Wie viel Gas zu welchem Preis?

Über die beiden Wilhelmsha­vener Schwimmanl­agen sollen 10 Milliarden Kubikmeter wiederverd­ampftes Gas pro Jahr umgeschlag­en werden können. Auch für die FSRU in Stade sind 5 Milliarden Kubikmeter vorgesehen. Die Planer des festen Terminals dort gingen bislang von etwa 13 Milliarden Kubikmeter­n aus – was für bis zu 15 Prozent des deutschen Gasbedarfs reichen könne. Bezogen auf die bislang aus Russland bezogenen Mengen schätzte Ministerpr­äsident Stephan Weil (SPD), dass es gelingen könnte, diese später einmal ganz über in Niedersach­sen ankommende­s LNG zu ersetzen.

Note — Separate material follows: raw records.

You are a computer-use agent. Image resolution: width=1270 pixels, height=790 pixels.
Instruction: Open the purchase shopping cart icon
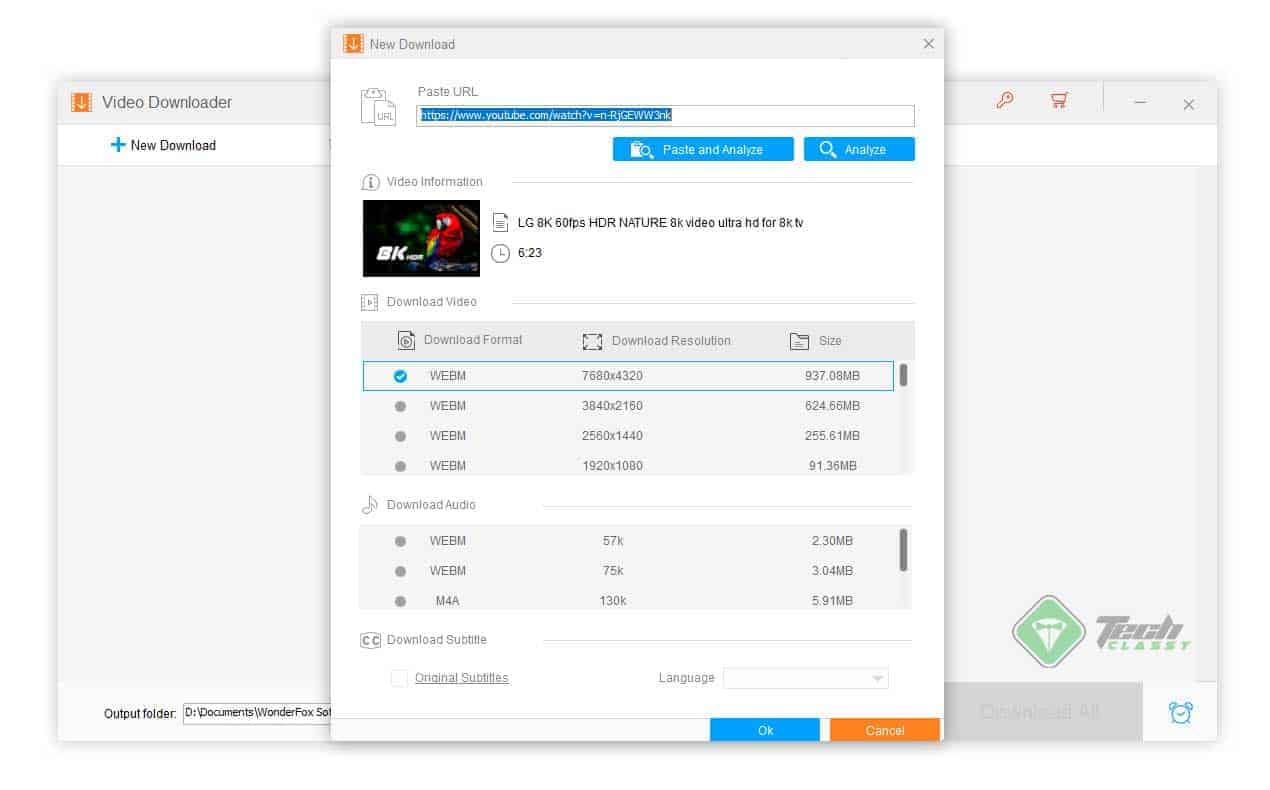click(1059, 100)
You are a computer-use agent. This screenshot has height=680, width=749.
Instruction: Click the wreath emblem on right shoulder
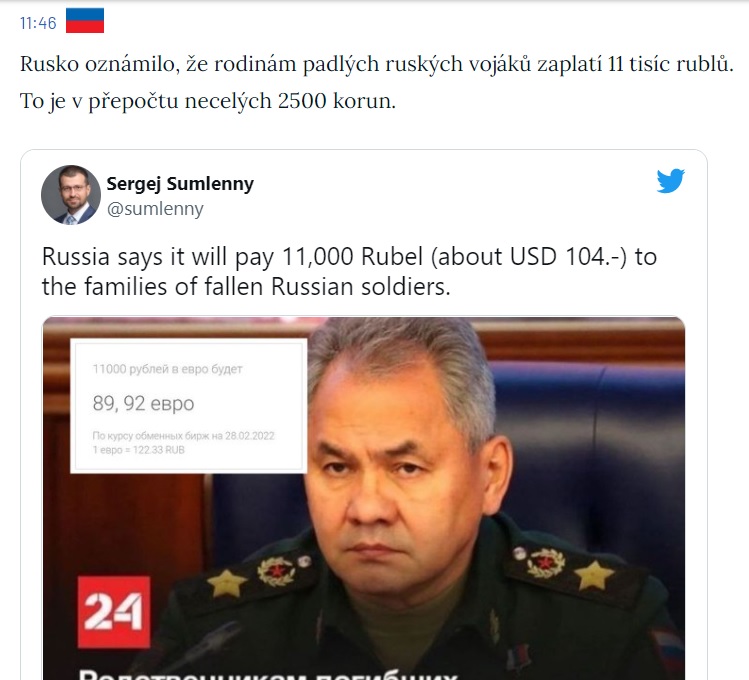(546, 563)
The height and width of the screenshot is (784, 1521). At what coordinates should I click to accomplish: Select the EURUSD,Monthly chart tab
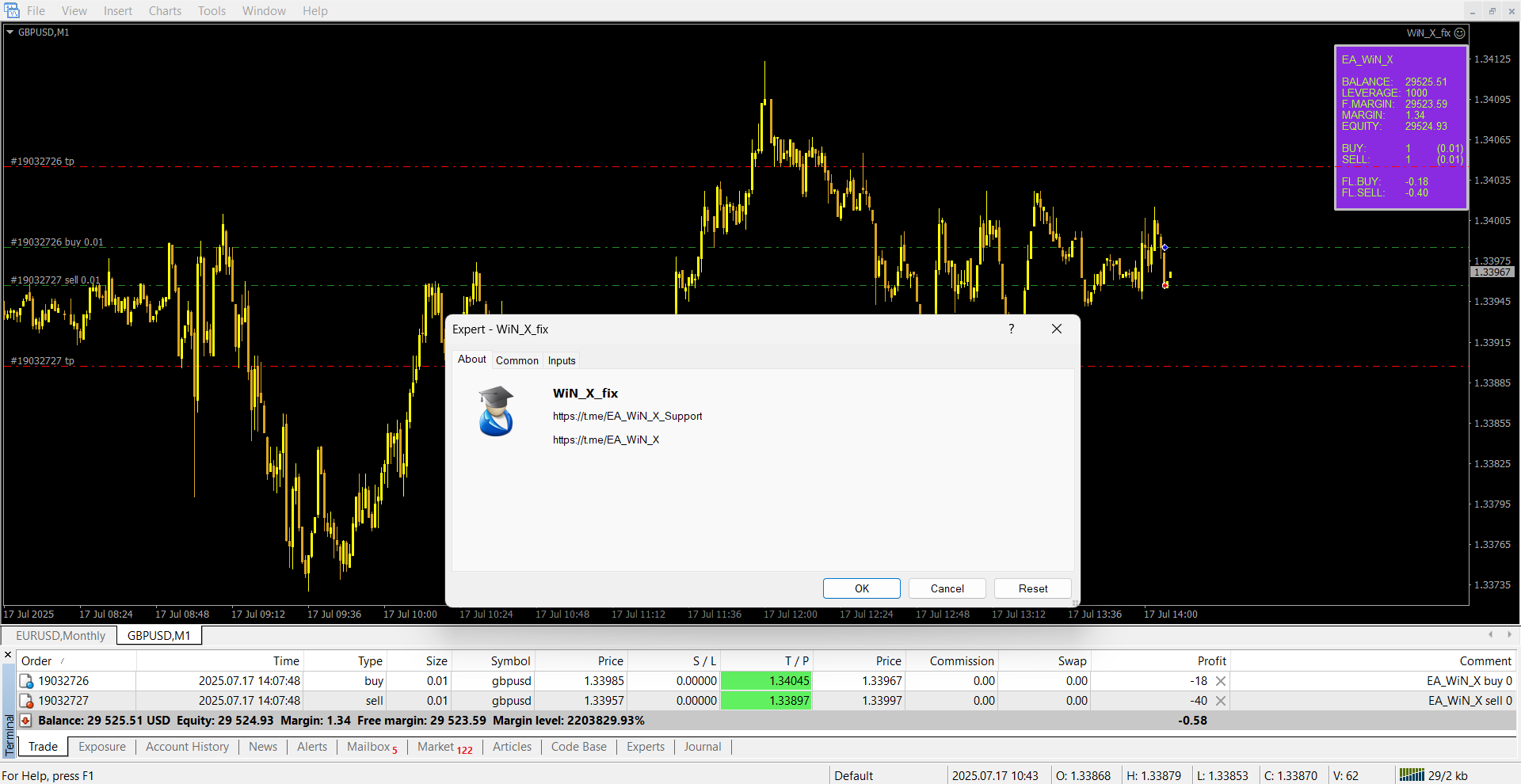click(60, 636)
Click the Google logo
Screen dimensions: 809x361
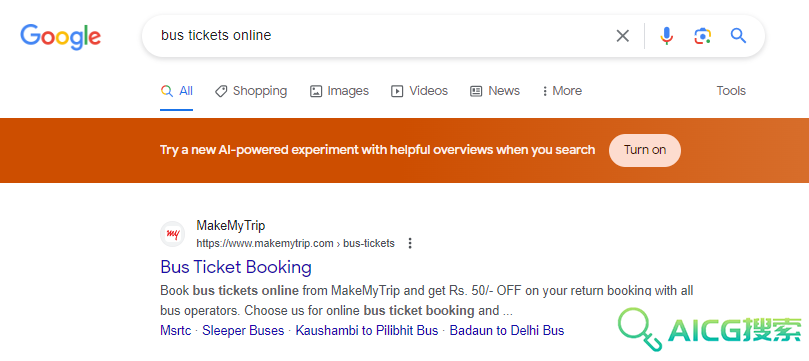pos(61,36)
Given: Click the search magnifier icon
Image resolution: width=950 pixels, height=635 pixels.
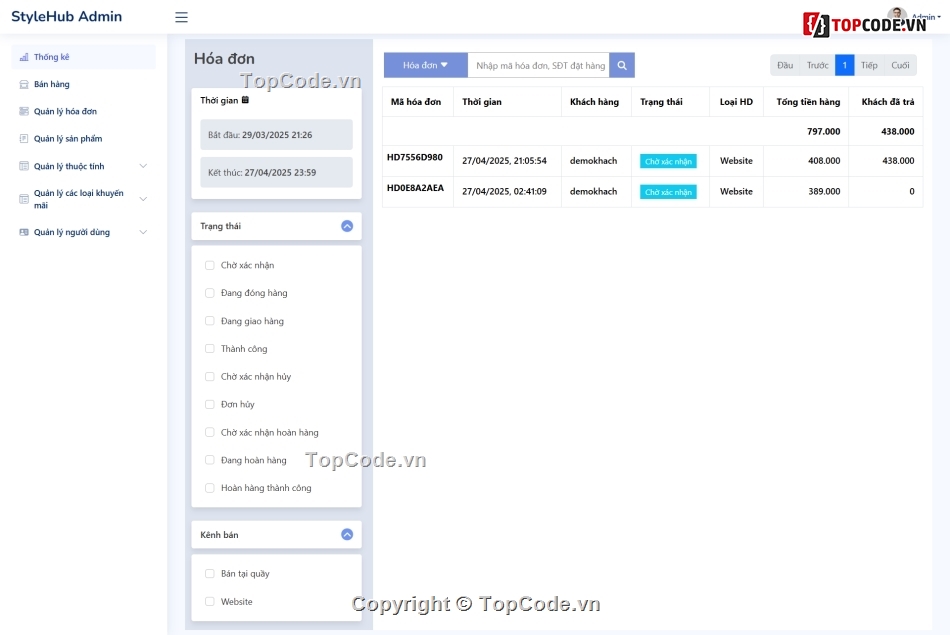Looking at the screenshot, I should pyautogui.click(x=621, y=64).
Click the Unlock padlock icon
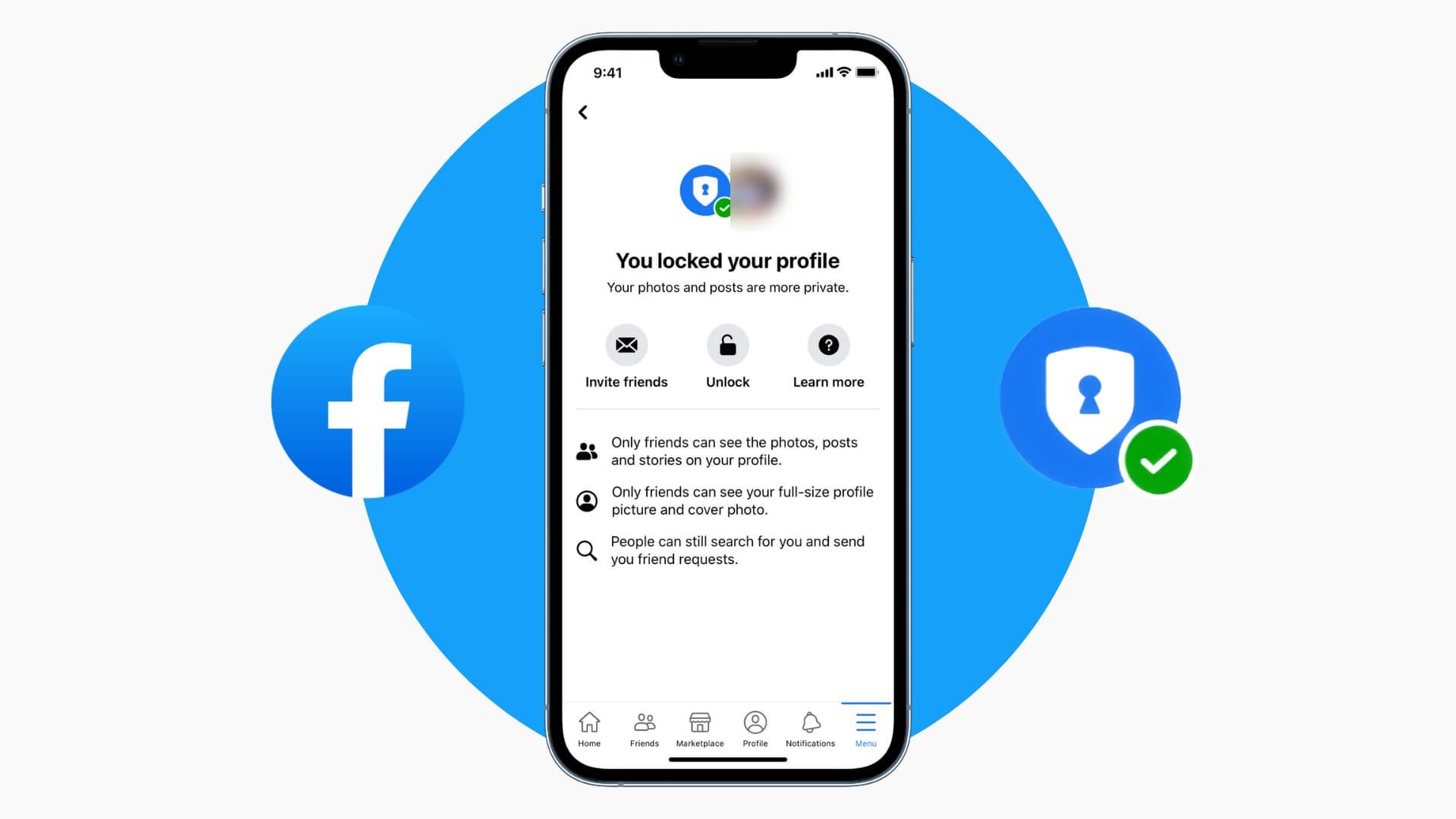 (727, 344)
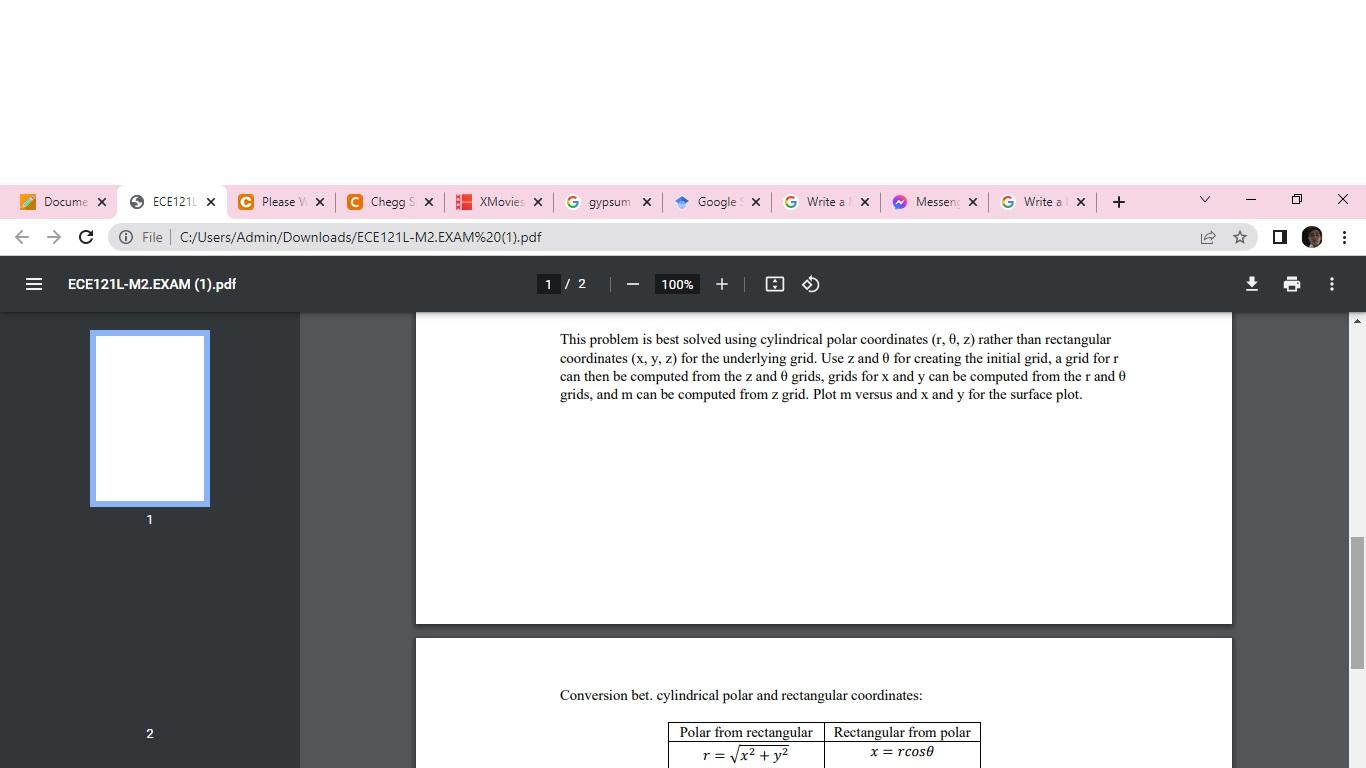Click the fit to page icon
1366x768 pixels.
tap(774, 284)
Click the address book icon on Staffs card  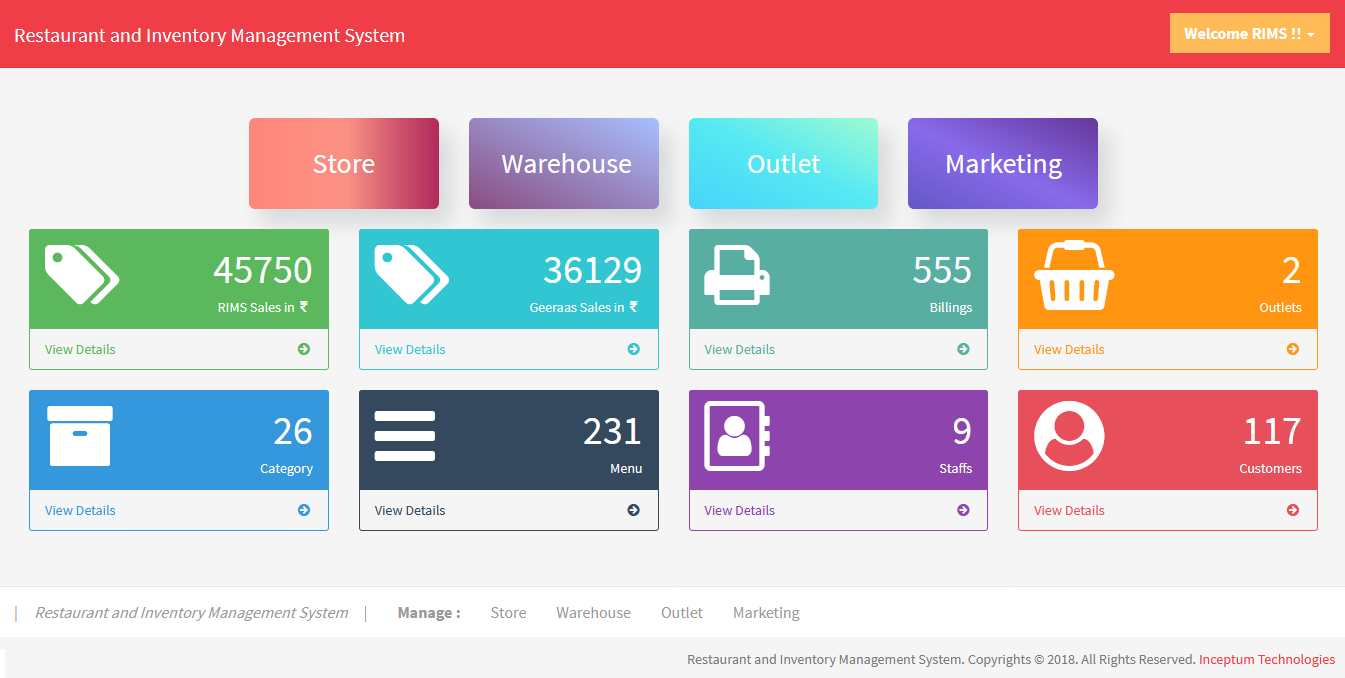point(736,436)
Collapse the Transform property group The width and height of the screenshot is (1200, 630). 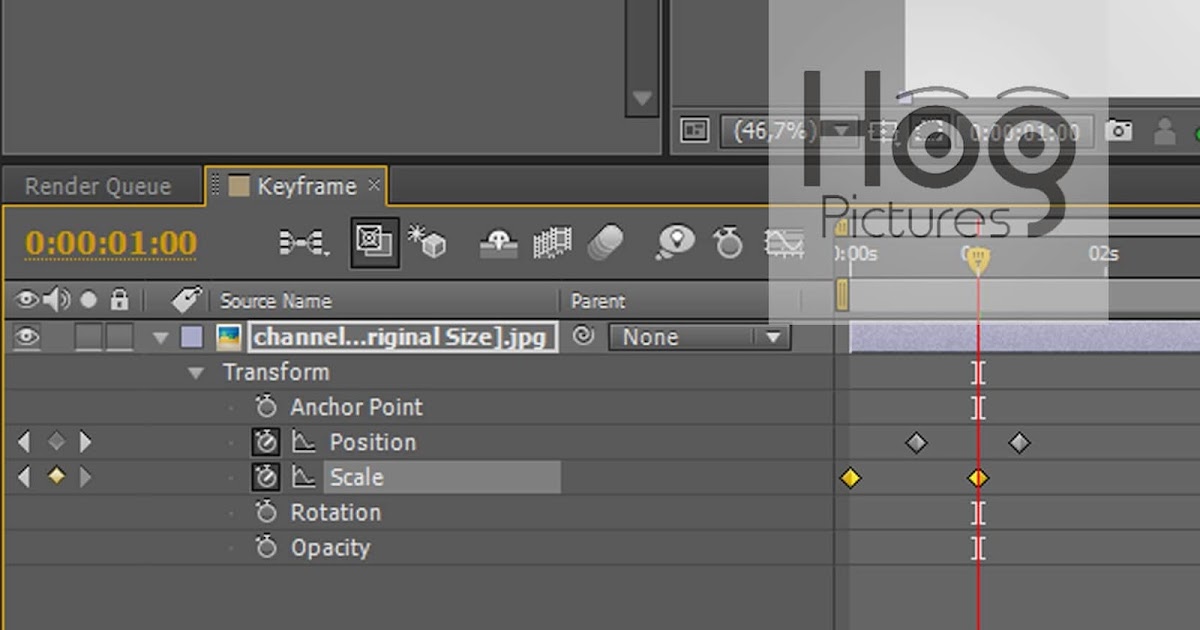(x=196, y=371)
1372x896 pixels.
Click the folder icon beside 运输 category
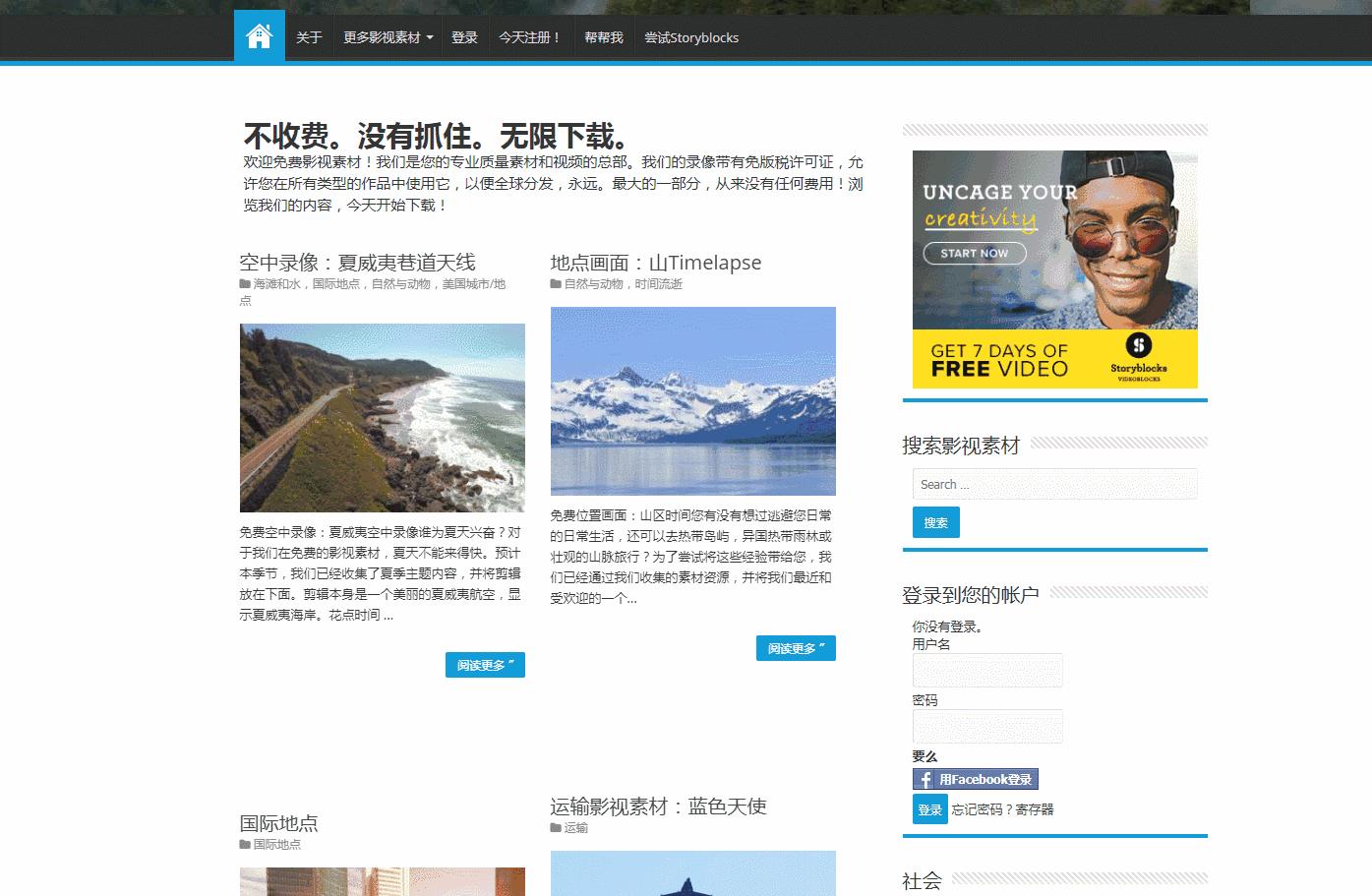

Über die Brunsbütte­ler FSRU sollen 3,5 Milliarden Kubikmeter pro Jahr ins Netz gelangen, für die feste Anlage nach früheren Angaben rund 8 Milliarden Kubikmeter. In Lubmin plant man für beide Terminals jeweils etwa mit 5 Milliarden Kubikmeter­n jährlich. Zu welchen Konditione­n das LNG auf den Energiemar­kt kommt, ist noch relativ unsicher. Die Weltmarktp­reise schwanken, und die in laufenden Verträgen noch gebundenen Mengen können das Angebot knapp halten. (dpa)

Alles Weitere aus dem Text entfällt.